Tendonitis: What It Feels Like and How to Start Feeling Better
Tendonitis is pain and irritation where a tendon meets a muscle or bone. You’ll often feel a sharp or aching pain near a joint — shoulder, elbow, wrist, knee, or Achilles — especially with movement. It usually happens after overuse, sudden load increases, or poor mechanics. Age and repetitive work make it more likely.
Most cases improve with straightforward steps at home if you act early. The trick is not to rest forever but to reduce harmful load while keeping the tendon moving in a safe way. Below are practical, no-nonsense actions you can use right away.
Simple, immediate steps to ease pain
Stop the activity that caused the pain for a few days or modify how you do it. Apply ice for 10–15 minutes after activity to ease pain. Use over-the-counter NSAIDs like ibuprofen for short periods if you have no contraindications — they lower pain but don’t fix the tendon. A brace or taping can reduce strain, especially for elbow or wrist tendonitis.
If pain is severe, sudden, or you can’t put weight on the limb, see a doctor. Also check in if numbness, tingling, visible deformity, or fever appear. If symptoms don’t improve after 4–6 weeks of focused care, get a medical review — imaging like ultrasound or MRI can check for tears or chronic changes.
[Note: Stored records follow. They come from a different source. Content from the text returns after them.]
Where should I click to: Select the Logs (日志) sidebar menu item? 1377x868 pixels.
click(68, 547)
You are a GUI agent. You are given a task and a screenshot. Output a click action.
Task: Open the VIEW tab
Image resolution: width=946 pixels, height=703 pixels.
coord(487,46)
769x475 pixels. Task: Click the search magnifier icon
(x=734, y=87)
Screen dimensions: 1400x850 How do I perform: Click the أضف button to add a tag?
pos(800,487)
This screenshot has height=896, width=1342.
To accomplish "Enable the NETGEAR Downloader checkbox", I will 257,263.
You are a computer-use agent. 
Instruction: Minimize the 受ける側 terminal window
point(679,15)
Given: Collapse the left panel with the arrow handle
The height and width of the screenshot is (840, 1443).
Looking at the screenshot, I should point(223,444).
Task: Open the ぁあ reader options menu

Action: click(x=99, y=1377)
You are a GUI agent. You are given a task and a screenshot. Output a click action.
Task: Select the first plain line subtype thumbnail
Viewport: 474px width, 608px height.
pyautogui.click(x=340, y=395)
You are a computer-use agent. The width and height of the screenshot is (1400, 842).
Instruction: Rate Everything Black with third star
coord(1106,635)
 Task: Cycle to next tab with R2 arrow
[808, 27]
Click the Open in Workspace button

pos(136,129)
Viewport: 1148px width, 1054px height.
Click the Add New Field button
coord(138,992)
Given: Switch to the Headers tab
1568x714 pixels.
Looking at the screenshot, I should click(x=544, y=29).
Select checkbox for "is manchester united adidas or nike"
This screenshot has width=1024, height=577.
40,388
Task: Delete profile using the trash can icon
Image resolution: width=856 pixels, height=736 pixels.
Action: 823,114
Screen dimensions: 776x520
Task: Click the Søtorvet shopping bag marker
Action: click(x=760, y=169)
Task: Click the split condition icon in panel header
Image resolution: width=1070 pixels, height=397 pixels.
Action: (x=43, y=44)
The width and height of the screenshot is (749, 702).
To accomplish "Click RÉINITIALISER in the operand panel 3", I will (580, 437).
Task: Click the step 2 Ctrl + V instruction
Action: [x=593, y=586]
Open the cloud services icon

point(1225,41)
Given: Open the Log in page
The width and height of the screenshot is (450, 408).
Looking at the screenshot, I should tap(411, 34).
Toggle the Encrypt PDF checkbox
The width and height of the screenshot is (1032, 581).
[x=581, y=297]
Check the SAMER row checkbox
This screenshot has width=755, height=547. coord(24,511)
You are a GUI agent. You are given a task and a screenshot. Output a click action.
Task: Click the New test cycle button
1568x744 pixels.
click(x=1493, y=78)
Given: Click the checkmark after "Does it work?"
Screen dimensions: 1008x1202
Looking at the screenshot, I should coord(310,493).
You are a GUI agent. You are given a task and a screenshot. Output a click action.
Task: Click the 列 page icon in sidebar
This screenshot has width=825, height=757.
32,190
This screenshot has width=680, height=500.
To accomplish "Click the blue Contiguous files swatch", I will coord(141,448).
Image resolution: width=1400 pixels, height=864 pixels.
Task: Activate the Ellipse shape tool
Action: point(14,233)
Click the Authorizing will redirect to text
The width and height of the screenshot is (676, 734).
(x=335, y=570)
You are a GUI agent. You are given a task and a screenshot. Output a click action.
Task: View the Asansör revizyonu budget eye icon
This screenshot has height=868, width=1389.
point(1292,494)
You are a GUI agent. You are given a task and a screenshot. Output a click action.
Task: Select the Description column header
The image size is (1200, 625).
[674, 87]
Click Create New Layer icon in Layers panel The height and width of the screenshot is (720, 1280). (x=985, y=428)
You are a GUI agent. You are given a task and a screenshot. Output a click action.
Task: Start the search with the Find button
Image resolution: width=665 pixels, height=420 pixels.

Exercises that actually help tendon healing
Eccentric strengthening is the most evidence-backed exercise approach for many types of tendonitis. That means slowly lowering the load on the muscle-tendon unit. For Achilles tendonitis, try heel drops: stand on a step, lift both heels, transfer weight to the painful side, then slowly lower the heel below the step. Start with body weight: 3 sets of 10–15 reps once or twice daily. For tennis elbow, a simple eccentric wrist extension routine with a light dumbbell works similarly.
Begin pain-guided: a bit of discomfort during exercises is okay, but intense pain is a stop sign. Progress load gradually — more reps, then added weight. Pair strengthening with mobility work and posture fixes: tight calves, weak rotator cuff muscles, or poor lifting technique often contribute to tendon stress.
Other options for stubborn cases include physical therapy, guided injections, shockwave therapy, or platelet-rich plasma. Some help, some don’t — discuss risks and expected outcomes with a clinician. Surgery is rare and reserved for persistent tendon rupture or severe degeneration.
Prevention matters: warm up, increase training load slowly, cross-train to avoid repetitive strain, and fix technique issues early. Good shoes, ergonomic work setups, and regular conditioning keep tendons resilient.
Want personalized steps? A short visit with a physiotherapist or primary care provider can set a safe exercise plan and speed recovery. Small, consistent changes beat quick fixes when it comes to tendonitis.